President Obama discussing the No Child Left Behind education policy at the White House on Friday.
Big changes are coming to No Child Left Behind law, an education relic of the Bush administration. During a speech at the White House today, President Obama announced his plan to change the way public schools are evaluated.
Instead of adhering to students passing a state-required test, he’s giving states the option to make up their own program to improve performances in the classroom, via a waiver. It also drops the requirement that kids must prove proficiency in reading and math by 2014 — under the condition states have a plan B to better prepare students.
Obama pointed out Bush had nothing but good intentions with this program, but, well, it’s just not working with the current set-up. Now, Obama's putting power in the states' hands to decide the best course of action for struggling students. This move makes states eligible for more flexibility in how they spend federal funds previously allotted for tutoring programs.
"Higher standards are the right goal. Accountability is the right goal," Obama told a room full of educators and students at the White House. "But experience has taught us that in its implementation, No Child Left Behind had some serious flaws that are hurting our children instead of helping them."

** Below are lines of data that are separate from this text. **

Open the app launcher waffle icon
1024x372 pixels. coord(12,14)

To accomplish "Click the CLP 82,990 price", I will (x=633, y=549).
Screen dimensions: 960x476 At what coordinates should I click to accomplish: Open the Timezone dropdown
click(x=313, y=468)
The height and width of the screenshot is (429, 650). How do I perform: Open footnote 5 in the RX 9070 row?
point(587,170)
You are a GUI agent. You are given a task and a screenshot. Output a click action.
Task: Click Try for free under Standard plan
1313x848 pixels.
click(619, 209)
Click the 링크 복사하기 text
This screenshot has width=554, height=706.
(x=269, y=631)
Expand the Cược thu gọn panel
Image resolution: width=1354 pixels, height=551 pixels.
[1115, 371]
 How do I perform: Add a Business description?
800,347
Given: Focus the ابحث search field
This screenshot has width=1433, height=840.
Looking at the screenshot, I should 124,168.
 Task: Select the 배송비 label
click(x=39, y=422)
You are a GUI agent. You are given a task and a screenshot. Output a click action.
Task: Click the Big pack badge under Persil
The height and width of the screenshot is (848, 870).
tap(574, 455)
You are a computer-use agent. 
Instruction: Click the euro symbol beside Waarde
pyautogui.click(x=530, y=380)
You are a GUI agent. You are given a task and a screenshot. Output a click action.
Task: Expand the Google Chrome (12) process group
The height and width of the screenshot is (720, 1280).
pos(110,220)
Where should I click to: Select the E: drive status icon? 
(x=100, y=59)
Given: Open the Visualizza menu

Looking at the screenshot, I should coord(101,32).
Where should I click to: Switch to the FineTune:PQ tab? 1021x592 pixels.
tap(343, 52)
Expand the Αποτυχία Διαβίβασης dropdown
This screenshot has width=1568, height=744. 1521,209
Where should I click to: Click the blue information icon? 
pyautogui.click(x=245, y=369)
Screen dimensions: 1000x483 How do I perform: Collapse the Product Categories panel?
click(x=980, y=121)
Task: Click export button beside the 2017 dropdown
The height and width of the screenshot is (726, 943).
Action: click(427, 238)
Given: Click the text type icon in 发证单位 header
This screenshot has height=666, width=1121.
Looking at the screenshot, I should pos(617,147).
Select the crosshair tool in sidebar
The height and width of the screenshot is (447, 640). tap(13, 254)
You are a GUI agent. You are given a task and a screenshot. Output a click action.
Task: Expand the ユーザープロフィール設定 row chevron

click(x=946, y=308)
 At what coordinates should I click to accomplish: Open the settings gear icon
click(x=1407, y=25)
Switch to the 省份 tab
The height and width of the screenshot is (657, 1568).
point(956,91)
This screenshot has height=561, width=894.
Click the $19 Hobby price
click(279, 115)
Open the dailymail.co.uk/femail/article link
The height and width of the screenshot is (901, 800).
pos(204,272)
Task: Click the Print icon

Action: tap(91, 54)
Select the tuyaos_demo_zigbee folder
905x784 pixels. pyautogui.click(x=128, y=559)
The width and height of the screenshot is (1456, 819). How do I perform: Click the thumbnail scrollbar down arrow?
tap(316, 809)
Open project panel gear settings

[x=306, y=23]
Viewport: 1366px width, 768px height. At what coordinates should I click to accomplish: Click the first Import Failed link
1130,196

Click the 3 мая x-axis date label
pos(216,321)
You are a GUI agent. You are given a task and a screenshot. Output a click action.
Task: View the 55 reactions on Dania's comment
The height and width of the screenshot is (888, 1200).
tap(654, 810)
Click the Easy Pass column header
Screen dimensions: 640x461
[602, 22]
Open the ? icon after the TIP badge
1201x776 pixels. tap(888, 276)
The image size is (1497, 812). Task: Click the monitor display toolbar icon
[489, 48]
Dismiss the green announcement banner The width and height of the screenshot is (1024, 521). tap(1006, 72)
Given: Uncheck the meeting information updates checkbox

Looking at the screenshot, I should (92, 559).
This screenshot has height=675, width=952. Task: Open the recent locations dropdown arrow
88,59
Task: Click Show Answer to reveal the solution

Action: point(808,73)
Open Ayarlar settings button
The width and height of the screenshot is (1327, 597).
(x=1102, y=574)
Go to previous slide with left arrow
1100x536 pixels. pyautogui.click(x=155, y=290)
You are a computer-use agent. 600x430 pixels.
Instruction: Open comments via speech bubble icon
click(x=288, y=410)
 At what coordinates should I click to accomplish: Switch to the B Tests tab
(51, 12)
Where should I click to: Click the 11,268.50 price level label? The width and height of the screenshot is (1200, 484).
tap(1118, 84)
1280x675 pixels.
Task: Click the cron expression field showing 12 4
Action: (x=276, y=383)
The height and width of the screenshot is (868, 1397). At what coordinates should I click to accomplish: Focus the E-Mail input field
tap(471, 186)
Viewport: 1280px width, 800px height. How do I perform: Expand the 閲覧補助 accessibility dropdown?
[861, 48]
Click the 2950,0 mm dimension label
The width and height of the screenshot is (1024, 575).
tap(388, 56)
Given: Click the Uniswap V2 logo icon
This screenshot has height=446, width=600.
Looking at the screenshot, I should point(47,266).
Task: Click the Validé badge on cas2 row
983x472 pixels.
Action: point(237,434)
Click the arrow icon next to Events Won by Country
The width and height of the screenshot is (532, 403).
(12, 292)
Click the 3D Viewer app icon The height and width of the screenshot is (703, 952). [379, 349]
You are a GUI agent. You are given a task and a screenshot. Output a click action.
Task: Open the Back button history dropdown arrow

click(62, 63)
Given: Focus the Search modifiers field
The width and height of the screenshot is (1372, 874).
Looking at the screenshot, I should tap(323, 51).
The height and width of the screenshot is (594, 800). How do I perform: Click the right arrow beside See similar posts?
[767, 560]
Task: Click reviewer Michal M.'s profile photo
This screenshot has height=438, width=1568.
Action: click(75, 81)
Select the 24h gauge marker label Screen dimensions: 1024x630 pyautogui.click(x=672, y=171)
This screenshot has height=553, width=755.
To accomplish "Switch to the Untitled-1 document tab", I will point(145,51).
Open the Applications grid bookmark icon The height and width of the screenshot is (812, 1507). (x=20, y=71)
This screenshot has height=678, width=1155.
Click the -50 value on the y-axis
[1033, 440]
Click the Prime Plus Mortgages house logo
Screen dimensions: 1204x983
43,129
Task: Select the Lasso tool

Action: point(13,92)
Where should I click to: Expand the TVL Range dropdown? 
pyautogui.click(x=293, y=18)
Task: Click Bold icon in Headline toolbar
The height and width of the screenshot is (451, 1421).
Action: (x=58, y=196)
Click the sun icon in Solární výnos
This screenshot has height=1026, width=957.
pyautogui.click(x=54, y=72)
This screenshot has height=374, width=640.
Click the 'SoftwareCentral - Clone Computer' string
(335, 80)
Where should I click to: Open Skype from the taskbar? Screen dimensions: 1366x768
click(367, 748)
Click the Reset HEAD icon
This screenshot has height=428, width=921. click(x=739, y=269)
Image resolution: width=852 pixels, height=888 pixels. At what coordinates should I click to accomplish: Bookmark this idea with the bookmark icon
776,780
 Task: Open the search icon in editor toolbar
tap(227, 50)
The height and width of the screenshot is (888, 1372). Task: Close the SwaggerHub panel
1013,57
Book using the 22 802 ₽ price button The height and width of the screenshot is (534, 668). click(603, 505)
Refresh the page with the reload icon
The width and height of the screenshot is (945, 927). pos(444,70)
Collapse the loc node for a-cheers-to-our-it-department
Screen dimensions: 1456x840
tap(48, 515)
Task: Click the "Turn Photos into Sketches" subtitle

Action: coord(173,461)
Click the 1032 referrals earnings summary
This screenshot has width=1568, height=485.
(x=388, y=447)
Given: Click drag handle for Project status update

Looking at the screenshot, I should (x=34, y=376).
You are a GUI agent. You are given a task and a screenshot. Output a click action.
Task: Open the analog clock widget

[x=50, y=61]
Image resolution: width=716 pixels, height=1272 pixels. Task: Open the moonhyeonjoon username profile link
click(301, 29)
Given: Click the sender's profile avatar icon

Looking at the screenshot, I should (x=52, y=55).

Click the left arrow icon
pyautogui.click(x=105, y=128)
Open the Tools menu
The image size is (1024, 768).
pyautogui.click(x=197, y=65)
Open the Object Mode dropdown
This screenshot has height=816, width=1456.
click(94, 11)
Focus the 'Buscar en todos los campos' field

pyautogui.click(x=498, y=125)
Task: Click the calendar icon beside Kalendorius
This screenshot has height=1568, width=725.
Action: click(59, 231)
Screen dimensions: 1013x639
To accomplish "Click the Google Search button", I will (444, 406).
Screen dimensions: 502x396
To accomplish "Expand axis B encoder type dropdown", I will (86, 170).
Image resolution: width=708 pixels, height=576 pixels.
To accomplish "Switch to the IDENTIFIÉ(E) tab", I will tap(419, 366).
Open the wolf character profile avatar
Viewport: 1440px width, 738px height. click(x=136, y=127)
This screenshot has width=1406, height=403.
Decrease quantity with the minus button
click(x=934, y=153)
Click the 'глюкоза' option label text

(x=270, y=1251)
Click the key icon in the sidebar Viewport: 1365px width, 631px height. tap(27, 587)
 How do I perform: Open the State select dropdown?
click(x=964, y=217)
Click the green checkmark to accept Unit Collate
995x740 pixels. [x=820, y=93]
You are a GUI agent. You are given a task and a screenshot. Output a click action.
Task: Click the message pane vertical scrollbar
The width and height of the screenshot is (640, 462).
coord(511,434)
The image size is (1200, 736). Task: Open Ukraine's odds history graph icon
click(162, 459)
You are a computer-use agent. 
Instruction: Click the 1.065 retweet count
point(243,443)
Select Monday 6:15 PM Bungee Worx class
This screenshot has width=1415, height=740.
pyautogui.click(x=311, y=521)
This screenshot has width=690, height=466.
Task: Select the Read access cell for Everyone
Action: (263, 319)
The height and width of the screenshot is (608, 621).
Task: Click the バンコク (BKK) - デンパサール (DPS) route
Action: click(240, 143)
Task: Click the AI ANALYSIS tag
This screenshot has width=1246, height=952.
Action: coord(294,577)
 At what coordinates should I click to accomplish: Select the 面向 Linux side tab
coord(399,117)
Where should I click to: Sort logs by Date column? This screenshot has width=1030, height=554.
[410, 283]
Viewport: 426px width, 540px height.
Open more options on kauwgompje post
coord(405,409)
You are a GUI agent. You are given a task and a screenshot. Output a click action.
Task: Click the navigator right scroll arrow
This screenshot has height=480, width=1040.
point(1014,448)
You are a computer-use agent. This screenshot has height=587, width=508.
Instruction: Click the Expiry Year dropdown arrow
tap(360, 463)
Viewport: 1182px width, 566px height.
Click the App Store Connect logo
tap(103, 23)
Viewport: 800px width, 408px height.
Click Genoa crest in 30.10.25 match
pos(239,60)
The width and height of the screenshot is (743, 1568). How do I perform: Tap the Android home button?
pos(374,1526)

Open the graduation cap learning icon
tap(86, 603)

Critics of the program say the law placed too much emphasis on standardized tests and schools focused too much on teaching to the test. As in, kids weren't actually learning more. It was more about scraping by to avoiding getting penalized.
His team has been working with Congress for a few months to find a solution these problems. That went nowhere fast, so Obama's going it alone.
“Congress has not been able to fix these flaws so far,” Obama said, “so I will.”